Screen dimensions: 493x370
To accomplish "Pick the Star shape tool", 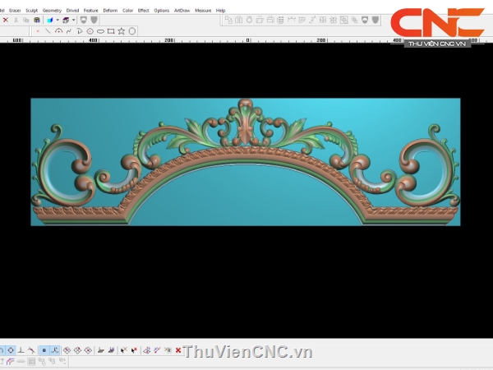I will (122, 31).
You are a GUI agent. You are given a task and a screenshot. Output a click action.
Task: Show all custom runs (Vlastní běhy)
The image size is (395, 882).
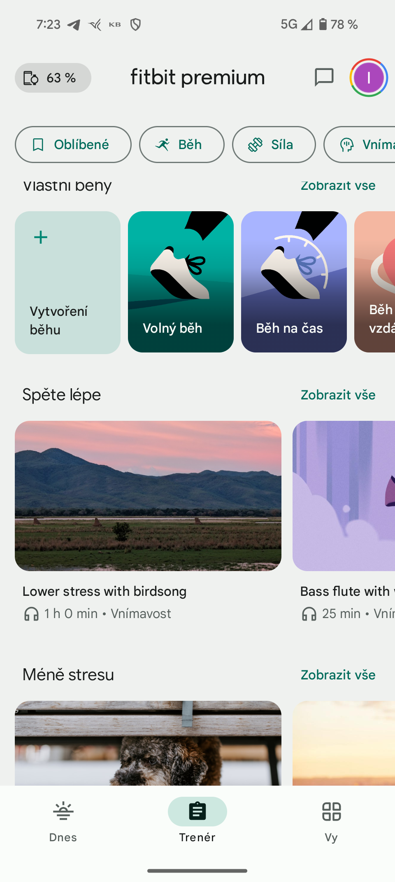[338, 186]
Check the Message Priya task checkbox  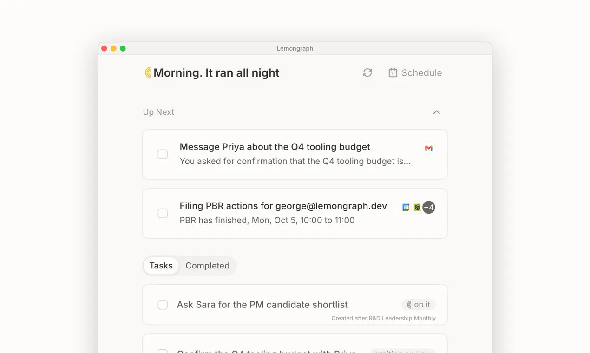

*WHAT NEEDS TO BE DONE*. Return exactly the line containing "Task: Show all custom runs (Vlastní běhy)" and every line after it, up to and including the final line of the entries above. Pictures stay out.

*ANSWER SECTION*.
Task: Show all custom runs (Vlastní běhy)
The image size is (395, 882).
[338, 186]
Check the Message Priya task checkbox  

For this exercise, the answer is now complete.